■ **To do**:
1. In the text on handwritten letters, rewrite the part starting with "Write the letter." and going on through "and move on.", changing "penmanship" to "handwriting".
2. Summarize the text on handwritten letters in two sentences.

■ **Passage provided**:
For most of us, the daily mail brings bills, advertisements, a magazine or newspaper, political circulars in the appropriate season, and the occasional holiday or birthday card.
But a personal letter is as rare as a blizzard in July.
For two centuries, the U.S. Postal Service has maintained a dead letter office, the cemetery of undeliverable mail. Today, the practice of writing letters is itself nearly as dead, the victim of phones, emails, and texts. These means of communication are faster, less expensive, more dependable, and generally more convenient than sitting down to write out a letter to, for instance, a daughter at college, affixing a stamp, and getting it into the mail.
Before we close the lid on this mode of correspondence, however, let’s consider the value of a letter written by hand and dispatched via snail mail to a family member or friend.
There’s the element of surprise, of course. Texts and emails are commonplace, but the rare arrival of a note in the mailbox is an occasion. Moreover, the recipient of your written words knows the fuss and effort a letter entails as compared with tapping out a few lines into your phone while watching a baseball game on TV. Finally, handwriting a letter, or, if necessary, typing one, is a more formal and intimate act than sending a digital message. We tend to record our thoughts more slowly and with greater deliberation when writing longhand, and so we become more reflective in what we say.
Here are some tips to enhance these compositions.
Date your letters. Often the recipients hold onto them, a bit of treasure, a keepsake, and the date will help them remember when you sent this special gift.
Write the letter. Only resort to the keyboard and printer if your penmanship is completely illegible. The note written by hand is warmer and more personal than a typed letter.
Unless appearance matters—a love letter, a note of condolence—feel free to scratch out mistakes or word changes. Here’s a case where attempted perfection will drive you crazy. Just mark through the offending word, and move on.
And speaking of perfection, pay attention to grammar and spelling, but don’t get hung up on exactitude of thought and emotion. As Mark Twain once wrote, “I didn’t have time to write a short letter, so I wrote a long one instead.” Let your heart speak to the paper through the pen and let the words flow.

■ **Dataset extract**:
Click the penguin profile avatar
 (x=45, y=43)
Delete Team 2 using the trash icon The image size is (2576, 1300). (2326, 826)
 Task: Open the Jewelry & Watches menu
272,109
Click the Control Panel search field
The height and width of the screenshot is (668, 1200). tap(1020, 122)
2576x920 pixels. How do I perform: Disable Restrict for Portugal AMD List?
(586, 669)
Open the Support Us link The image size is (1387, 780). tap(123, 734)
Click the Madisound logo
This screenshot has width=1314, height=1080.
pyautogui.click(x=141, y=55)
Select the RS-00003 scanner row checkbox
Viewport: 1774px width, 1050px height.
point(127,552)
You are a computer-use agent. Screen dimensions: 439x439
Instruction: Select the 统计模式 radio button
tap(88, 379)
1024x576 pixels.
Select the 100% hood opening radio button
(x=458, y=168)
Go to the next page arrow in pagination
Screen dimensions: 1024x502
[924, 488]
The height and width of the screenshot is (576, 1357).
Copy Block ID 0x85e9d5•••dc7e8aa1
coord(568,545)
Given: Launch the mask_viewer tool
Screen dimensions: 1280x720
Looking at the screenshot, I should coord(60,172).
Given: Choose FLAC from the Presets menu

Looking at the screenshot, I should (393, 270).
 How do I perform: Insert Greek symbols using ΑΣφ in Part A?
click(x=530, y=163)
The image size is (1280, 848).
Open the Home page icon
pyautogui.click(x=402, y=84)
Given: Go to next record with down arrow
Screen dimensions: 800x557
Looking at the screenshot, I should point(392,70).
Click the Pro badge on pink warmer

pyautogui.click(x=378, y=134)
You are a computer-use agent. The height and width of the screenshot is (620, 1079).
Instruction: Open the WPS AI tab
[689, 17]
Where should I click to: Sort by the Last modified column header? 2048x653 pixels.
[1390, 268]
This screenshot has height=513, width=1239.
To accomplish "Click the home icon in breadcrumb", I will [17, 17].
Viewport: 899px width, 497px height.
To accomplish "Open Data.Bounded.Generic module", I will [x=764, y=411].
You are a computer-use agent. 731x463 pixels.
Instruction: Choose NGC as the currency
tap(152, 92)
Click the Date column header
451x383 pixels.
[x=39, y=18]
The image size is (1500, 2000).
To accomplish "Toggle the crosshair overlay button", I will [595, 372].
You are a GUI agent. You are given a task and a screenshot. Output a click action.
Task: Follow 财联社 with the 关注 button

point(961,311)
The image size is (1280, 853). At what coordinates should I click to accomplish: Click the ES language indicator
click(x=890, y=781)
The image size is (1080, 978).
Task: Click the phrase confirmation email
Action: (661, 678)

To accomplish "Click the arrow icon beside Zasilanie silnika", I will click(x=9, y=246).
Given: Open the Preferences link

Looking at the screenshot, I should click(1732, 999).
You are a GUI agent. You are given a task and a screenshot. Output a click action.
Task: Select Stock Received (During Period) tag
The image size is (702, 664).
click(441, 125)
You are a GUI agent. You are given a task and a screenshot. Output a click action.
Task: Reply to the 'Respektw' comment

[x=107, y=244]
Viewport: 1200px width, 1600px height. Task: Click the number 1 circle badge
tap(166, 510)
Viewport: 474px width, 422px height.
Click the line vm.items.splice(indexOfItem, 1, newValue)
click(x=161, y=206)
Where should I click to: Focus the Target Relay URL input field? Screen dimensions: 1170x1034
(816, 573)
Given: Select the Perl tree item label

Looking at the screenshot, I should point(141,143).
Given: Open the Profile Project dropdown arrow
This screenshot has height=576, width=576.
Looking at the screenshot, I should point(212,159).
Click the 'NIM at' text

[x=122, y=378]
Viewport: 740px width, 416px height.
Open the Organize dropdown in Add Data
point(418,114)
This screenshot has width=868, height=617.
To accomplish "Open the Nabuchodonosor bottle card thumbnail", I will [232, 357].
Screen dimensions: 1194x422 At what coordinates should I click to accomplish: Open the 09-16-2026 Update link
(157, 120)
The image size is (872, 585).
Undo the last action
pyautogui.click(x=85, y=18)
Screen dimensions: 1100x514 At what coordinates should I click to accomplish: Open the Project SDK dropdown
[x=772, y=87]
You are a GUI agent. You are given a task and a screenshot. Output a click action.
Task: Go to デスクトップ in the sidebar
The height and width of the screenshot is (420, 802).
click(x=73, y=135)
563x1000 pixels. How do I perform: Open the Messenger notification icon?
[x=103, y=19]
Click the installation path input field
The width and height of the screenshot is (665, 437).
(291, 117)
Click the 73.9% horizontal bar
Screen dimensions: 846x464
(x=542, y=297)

■ **Task-by-task results**:
1.
Write the letter. Only resort to the keyboard and printer if your handwriting is completely illegible. The note written by hand is warmer and more personal than a typed letter.
Unless appearance matters—a love letter, a note of condolence—feel free to scratch out mistakes or word changes. Here’s a case where attempted perfection will drive you crazy. Just mark through the offending word, and move on.

2. Personal letters have become rare, largely replaced by phones, emails, and texts, which are faster, cheaper, and more convenient. Still, a handwritten letter brings surprise, shows the effort behind it, and makes the writer more reflective, and the text advises dating the letter, writing it by hand, and letting the words flow without chasing perfection.